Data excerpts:
+-------+

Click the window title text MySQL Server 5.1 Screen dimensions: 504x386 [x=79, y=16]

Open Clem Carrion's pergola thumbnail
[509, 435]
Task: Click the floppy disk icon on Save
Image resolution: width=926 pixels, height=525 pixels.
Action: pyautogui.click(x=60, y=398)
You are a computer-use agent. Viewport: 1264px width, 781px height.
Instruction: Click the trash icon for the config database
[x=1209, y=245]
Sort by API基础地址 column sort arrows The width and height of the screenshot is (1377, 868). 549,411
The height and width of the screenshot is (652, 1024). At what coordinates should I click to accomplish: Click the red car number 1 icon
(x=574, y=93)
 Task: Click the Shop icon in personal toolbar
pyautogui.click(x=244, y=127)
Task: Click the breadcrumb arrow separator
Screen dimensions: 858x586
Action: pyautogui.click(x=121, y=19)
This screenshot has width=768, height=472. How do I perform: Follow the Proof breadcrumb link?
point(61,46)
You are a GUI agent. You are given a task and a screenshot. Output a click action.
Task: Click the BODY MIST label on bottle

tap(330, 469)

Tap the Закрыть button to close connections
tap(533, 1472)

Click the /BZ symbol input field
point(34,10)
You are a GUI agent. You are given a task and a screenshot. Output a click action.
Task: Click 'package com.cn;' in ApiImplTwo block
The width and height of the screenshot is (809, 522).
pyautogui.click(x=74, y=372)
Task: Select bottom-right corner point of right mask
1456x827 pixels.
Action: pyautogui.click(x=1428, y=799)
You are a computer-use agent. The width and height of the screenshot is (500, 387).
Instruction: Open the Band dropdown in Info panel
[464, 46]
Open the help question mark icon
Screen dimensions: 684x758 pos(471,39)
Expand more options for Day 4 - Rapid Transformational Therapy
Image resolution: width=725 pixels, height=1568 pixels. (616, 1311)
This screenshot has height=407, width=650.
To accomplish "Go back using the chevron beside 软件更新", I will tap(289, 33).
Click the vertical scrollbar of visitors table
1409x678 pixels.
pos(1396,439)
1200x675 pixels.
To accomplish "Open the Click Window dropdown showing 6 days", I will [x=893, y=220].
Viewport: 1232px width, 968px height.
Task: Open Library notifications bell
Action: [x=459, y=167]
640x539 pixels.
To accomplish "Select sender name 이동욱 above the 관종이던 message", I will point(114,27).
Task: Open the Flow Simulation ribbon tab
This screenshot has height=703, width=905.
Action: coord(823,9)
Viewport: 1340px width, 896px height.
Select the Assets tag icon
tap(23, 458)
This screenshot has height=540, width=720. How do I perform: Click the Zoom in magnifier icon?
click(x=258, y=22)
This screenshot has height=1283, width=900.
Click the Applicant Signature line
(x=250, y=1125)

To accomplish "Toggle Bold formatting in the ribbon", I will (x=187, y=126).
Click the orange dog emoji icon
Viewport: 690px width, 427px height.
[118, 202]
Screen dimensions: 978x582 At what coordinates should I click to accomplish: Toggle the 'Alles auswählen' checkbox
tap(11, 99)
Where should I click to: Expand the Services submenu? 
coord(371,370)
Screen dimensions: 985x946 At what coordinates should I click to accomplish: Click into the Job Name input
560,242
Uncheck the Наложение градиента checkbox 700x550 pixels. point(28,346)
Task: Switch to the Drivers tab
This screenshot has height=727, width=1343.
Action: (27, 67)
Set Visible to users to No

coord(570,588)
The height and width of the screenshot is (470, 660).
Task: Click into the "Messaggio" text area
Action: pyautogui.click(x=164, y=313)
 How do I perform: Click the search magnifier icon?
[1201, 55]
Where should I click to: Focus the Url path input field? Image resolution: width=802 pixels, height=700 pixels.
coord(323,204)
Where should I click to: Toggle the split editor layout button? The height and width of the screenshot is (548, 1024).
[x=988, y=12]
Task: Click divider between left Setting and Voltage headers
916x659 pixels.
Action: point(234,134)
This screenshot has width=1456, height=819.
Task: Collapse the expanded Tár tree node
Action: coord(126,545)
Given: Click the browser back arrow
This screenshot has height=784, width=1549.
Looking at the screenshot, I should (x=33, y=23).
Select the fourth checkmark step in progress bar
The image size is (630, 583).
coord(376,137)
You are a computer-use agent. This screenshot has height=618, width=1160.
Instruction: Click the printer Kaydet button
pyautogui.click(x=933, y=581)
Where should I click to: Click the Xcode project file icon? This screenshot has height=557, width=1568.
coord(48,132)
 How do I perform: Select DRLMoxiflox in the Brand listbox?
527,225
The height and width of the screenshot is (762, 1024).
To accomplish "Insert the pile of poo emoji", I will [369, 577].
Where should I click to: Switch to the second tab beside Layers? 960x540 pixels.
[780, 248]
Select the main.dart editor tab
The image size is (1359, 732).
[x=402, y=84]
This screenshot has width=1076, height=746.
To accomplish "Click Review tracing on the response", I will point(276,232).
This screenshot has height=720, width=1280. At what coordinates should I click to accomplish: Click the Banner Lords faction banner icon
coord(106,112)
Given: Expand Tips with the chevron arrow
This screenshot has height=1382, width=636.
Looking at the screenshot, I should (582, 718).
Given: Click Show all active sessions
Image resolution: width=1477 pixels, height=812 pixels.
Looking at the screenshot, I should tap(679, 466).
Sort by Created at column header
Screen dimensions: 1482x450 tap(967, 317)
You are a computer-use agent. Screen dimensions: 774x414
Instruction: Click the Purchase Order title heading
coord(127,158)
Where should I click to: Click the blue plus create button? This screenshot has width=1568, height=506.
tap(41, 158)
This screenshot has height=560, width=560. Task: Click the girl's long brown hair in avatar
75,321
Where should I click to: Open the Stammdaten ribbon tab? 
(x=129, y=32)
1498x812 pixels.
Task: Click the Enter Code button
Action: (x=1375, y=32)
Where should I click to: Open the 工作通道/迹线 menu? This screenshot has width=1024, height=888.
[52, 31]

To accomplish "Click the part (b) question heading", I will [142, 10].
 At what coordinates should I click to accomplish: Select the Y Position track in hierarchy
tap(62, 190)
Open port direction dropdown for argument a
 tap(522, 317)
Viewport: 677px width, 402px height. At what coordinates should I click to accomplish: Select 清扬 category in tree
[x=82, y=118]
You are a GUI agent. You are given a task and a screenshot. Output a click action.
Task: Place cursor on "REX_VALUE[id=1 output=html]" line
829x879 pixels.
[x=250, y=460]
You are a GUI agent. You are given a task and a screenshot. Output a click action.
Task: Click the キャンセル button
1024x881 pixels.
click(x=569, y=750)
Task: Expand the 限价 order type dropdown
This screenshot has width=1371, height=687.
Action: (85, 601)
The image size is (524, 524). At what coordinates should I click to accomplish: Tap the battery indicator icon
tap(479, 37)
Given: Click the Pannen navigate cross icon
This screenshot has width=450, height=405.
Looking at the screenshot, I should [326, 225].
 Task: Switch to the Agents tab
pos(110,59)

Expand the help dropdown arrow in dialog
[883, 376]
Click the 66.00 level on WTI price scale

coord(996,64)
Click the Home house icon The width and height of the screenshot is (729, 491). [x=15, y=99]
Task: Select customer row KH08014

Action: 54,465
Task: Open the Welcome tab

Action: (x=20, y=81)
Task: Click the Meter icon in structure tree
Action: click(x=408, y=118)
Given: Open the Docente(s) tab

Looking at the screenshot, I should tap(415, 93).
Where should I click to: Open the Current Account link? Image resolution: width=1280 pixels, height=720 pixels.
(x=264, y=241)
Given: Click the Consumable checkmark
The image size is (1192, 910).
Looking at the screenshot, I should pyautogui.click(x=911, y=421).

+-------+

THE PROBLEM: The word to look for is "computer"; copy out every line of the entries that holds it.

RESPONSE:
You are a computer-use agent. Viewport: 1264px width, 781px height.
You are a computer-use agent. The width and height of the screenshot is (500, 387).
You are a computer-use agent. This screenshot has height=618, width=1160.
You are a computer-use agent. Screen dimensions: 774x414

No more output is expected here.